Ben 14 yaşında bir kız öğrenciyim Tayyip Amca.
Aynalarda bakışlarım soluyor.
Korkuyorum.
Geleceğimden korkuyorum.
Televizyonlardan, gazetelerden...
Yolda yürümekten korkuyorum.
Sizin Başbakan olduğunuz bir ülkede artık her şeyden korkuyorum Tayyip Amca...
(Bir öğrenci) ***
Sayın Başbakan!
Yaşananlara bakınca, "Bunlar ülkemizin berbat finalden önceki son hali olmalı" diyorum. Siz ne diyorsunuz?
(Bir baba) ***
Sayın Başbakan!
Ben bir anneyim!
Kibritçi kız masalıyla büyüdüm.
Ülkemizde ateş benzin emerken, "Herhalde" diyorum, "Bir kibritlik mesafe kaldı!"

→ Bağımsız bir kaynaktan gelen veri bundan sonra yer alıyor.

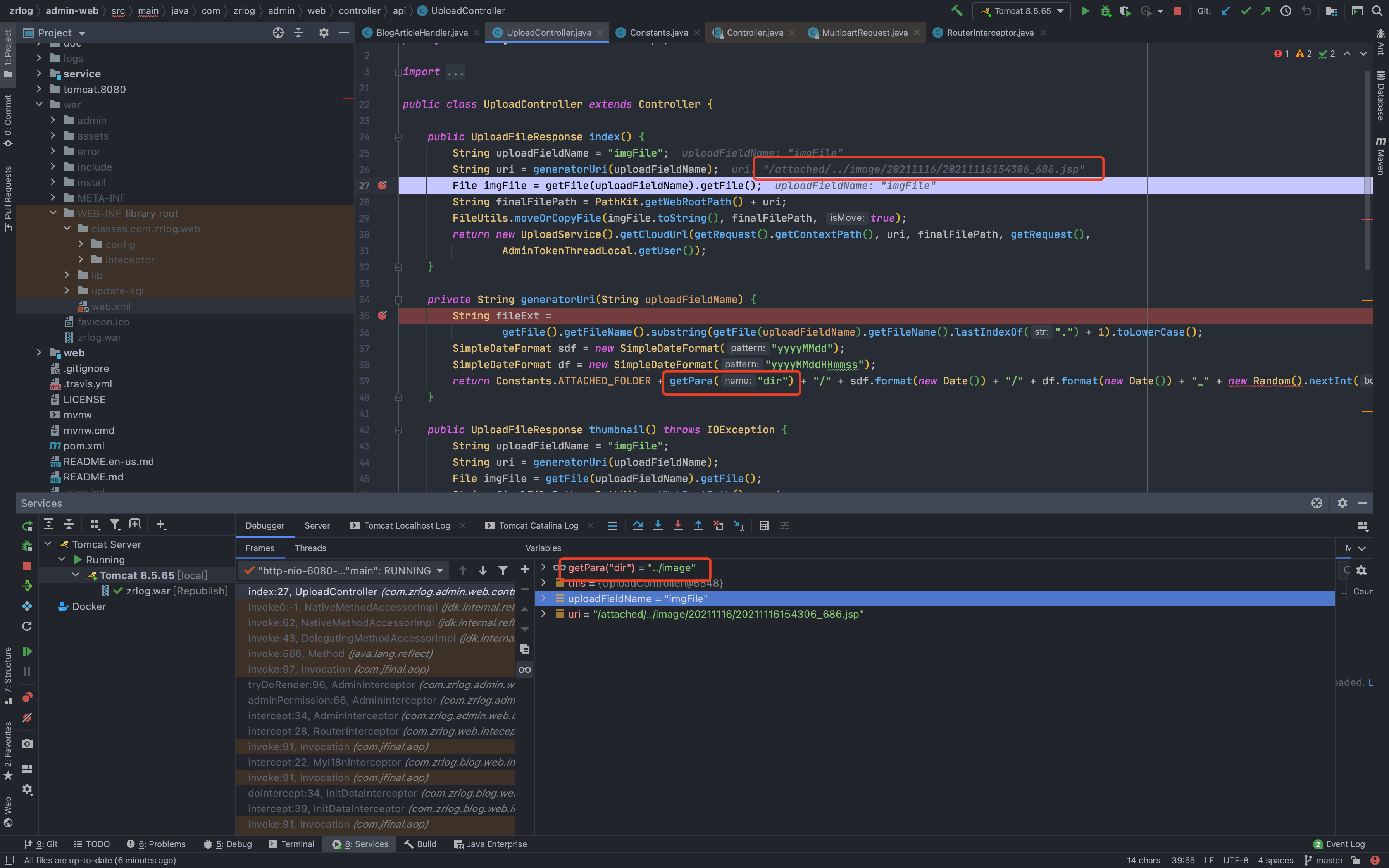Expand the uri variable in Variables panel

click(x=543, y=614)
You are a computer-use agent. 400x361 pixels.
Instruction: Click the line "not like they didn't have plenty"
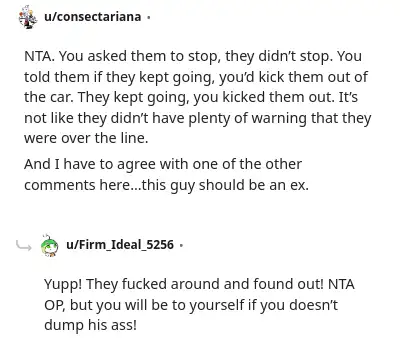click(198, 118)
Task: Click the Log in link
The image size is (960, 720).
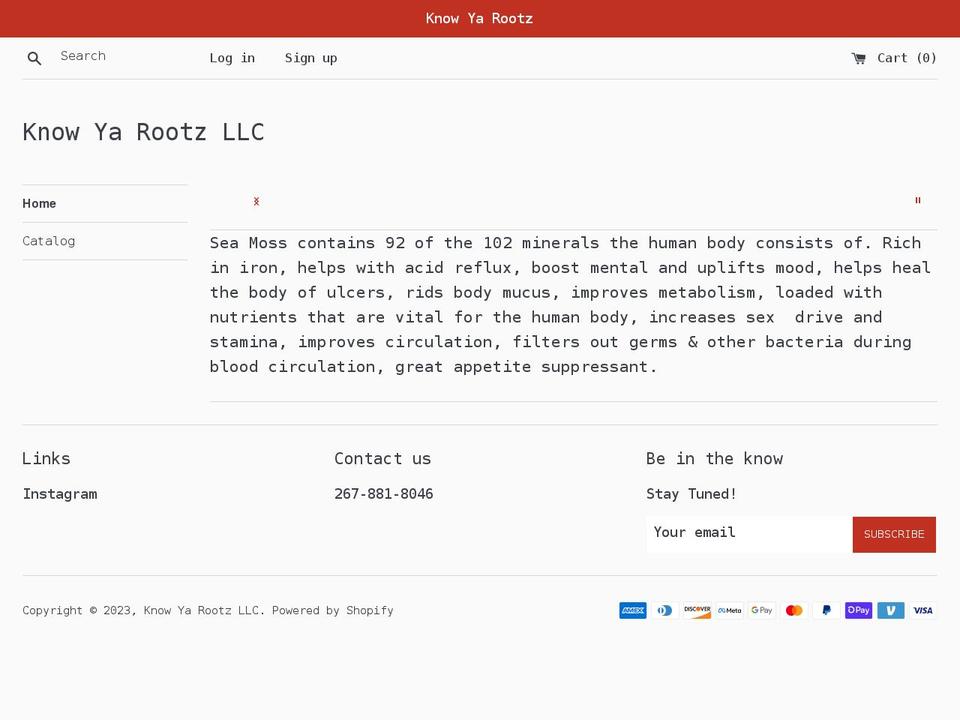Action: coord(232,58)
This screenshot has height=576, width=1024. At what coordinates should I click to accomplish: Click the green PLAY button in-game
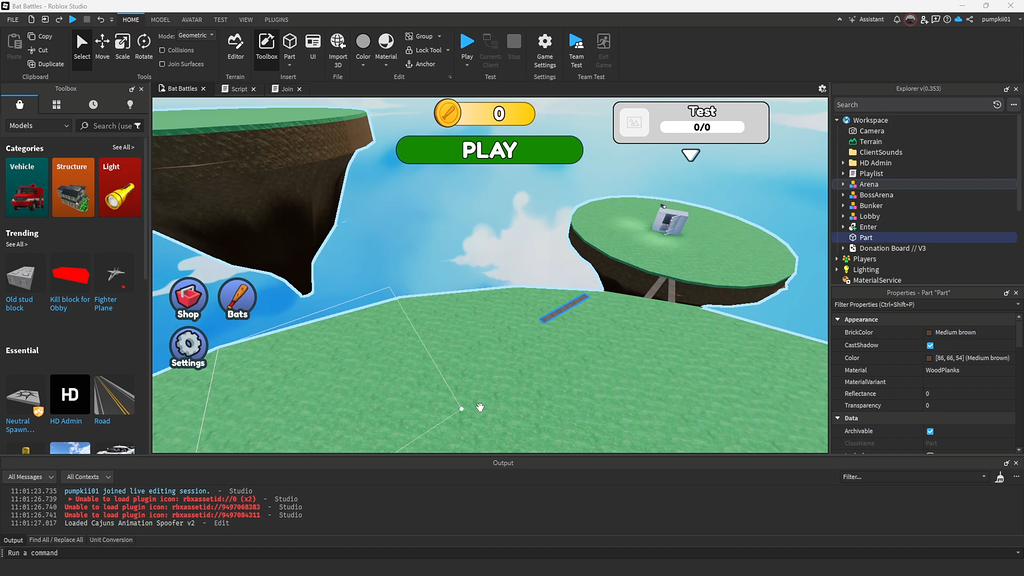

Ülkemizin cayır cayır yanması için...
(Bir anne) ***
Sayın Başbakan!
Cennet gibi bir ülkenin bu cinnet hali nedir?
Bizlere vaat ettiğiniz Avrupalı Türkiye buysa...
Size teslim ettiğimiz ülkeyi bize geri verin lütfen!
(Bir memur) ***
Sayın Başbakan!
Karanfil sokağı çocuklarımız, şimdi birbirine düşman edildi.
Onların içindeki bu nefreti kim yok edecek, söyler misiniz?
(Bir öğretmen) ***
Sayın Başbakan!
Bizler vatandaş olarak, bu iktidar kavgasının neresindeyiz?
Batan ekonomi, yükselen faizler, artan işsizlik, bu kavganın neresinde?
Kaç zamandır ruhumun bile hapsedildiğini düşünüyorum.
Bu yanlışlara hiç olmazsa bir çay molası verilmez mi?
(Bir işçi) ***
Sayın Başbakan!
Sevginin anayurdu, yıllarca bu toprakların insanlarını doyurdu.
Dil, din, ırk, ayırmaksızın, "Birbirinizi sevin" diye buyurdu.
Nedir bu kin ve nefret yığınları?
Biri emir verdi sanki.
"Yakın, yıkın" diye bu yurdu!
(Bir gazeteci)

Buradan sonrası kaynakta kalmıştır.